Your heart’s electrical system is made up of three main parts:

  • The sinoatrial (SA) node located in the right atrium of your heart
  • The atrioventricular (AV) node located on the interatrial septum close to the tricuspid valve
  • The His-Purkinje system located along the walls of your heart’s ventricles

A heartbeat is a complicated series of events that take place in your heart. A heartbeat is a single cycle in which your heart’s chambers relax and contract to pump blood. This cycle includes the opening and closing of the two inlet and outlet valves of the right and left ventricles of your heart.

Each heartbeat has two basic parts: diastole, and atrial and ventricular systole. During diastole, the atria and ventricles of your heart relax and begin to fill with blood. At the end of diastole, your heart’s atria contract (atrial systole), pumping blood into the ventricles, and then begin to relax. Your heart’s ventricles then contract (ventricular systole), pumping blood out of your heart.

Each beat of your heart is set in motion by an electrical signal from within your heart muscle. In a normal, healthy heart, each beat begins with a signal from the SA node. This is why the SA node is sometimes called your heart’s natural pacemaker. Your pulse, or heart rate, is the number of signals the SA node produces per minute.

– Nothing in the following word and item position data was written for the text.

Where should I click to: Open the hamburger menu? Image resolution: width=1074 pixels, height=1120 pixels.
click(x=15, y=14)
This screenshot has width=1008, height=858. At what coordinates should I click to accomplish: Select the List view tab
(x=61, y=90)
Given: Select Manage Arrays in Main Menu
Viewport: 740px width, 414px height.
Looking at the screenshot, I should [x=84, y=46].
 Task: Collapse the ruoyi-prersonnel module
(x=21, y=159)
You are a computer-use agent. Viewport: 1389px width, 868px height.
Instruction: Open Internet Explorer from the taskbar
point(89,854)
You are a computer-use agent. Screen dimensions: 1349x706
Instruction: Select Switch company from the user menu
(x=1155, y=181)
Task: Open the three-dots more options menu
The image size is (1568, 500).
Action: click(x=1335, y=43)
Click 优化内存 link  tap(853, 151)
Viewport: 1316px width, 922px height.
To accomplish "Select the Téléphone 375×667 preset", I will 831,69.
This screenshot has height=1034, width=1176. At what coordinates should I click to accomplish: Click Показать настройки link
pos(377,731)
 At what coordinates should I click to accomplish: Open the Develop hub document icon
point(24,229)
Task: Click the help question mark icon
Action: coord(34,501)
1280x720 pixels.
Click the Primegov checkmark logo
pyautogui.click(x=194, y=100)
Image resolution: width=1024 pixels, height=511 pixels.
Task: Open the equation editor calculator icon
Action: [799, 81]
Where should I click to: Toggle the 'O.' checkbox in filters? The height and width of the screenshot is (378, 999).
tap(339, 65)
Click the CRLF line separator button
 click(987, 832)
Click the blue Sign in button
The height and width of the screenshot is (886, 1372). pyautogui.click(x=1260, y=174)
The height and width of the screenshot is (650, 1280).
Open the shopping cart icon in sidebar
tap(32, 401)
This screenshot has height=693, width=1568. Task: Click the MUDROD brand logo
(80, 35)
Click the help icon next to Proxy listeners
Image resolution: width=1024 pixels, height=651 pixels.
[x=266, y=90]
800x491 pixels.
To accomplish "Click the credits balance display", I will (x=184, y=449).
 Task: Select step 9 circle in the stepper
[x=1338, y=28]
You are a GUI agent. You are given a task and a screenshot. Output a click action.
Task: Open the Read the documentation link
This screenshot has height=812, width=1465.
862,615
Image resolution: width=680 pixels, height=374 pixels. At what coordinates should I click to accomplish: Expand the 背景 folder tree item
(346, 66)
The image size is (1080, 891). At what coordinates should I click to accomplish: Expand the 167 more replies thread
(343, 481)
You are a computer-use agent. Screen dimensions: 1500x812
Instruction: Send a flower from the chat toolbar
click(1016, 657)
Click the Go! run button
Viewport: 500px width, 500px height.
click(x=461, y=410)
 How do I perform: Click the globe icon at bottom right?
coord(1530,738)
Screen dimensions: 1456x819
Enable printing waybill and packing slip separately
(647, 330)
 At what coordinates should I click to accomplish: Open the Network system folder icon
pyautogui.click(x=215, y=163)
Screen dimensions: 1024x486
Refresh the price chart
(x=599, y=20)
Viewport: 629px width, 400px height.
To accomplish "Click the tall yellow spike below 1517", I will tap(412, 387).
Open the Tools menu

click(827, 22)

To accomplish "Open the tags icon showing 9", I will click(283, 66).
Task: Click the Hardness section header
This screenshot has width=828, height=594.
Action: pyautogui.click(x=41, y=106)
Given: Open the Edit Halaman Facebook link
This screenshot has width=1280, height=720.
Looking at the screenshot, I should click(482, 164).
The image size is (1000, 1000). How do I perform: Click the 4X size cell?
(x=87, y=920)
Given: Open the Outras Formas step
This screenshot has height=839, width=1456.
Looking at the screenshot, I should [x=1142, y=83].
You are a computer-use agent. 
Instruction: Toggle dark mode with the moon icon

The signal is generated as the two vena cavae fill your heart’s right atrium with blood from other parts of your body. The signal spreads across the cells of your heart’s right and left atria. This signal causes the atria to contract. This action pushes blood through the open valves from the atria into both ventricles.

The signal arrives at the AV node near the ventricles (see red burst on picture), where it slows for an instant to allow your heart’s right and left ventricles to fill with blood. The signal is released and moves to the His bundle located in the walls of your heart’s ventricles.

From the His bundle, the signal fibers divide into left and right bundle branches through the Purkinje fibers that connect directly to the cells in the walls of your heart’s left and right ventricles (see yellow on the picture). As the signal spreads across the cells of your heart’s ventricle walls, both ventricles contract, but not at exactly the same moment. The left ventricle contracts an instant before the right ventricle. This pushes blood through the pulmonary valve (for the right ventricle) to your lungs, and through the aortic valve (for the left ventricle) to the rest of your body.

As the signal passes, the walls of the ventricles relax and await the next signal.

This process continues over and over as the atria refill with blood and other electrical signals come from the SA node.